Theresa May has finally made it to the front cover of the Economist.
But it’s unlikely that Downing Street will crow about it.
Here is their full cover piece:
The leader article is even worse. It says:
Yet caution has started to look like indecision. Her most senior official in Brussels has just resigned, saying that the government does not have a clear Brexit plan (see article). After six months it is hard to name a single signature policy, and easy to cite U-turns.
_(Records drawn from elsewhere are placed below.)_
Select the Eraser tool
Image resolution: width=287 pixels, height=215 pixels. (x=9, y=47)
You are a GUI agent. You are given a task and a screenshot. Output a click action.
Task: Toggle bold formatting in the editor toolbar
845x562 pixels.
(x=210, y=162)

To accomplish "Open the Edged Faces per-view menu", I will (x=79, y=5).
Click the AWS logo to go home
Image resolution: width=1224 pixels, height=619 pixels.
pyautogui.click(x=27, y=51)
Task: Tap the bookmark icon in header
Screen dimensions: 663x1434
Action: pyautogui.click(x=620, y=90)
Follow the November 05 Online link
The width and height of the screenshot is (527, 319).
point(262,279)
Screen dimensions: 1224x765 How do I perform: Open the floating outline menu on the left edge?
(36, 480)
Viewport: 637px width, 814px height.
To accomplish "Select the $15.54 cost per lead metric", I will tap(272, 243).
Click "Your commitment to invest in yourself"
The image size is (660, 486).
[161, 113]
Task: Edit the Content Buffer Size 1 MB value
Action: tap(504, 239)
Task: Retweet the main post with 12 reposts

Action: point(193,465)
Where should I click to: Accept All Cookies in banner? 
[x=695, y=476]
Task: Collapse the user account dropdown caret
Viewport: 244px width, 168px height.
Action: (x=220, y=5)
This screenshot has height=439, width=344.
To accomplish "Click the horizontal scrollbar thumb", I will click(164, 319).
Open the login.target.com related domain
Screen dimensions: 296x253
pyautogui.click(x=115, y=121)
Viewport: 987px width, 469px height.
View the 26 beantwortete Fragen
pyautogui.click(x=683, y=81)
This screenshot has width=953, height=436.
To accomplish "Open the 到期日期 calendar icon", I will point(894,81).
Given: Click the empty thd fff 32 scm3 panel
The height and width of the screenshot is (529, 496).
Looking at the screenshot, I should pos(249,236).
The article then goes on to cite those u-turns and ends with a comparison to Gordon Brown:
One person can just about run the Home Office single-handed. But being prime minister requires delegation—especially when Brexit looms so large. Care for the elderly is fraying. The National Health Service is running out of money. A housing shortage is worsening. Scotland and Northern Ireland are raising awkward constitutional questions. As long as every proposal has to be pored over by the prime minister, radical decisions of the sort needed to solve these problems will not be taken. To get a grip on Britain, Mrs May must learn to loosen hers.
For this, she must decide what the grand promises of her government actually amount to. The need for every policy to be agonised over in Downing Street, the secrecy over Brexit and the silence on the government’s broader plans for Britain all point to the same problem: Theresa Maybe does not really know what she wants.
Ouch, ouch, ouch.
And yet, in response, the best the PM can come up with is to reheat old slogans about Brexit.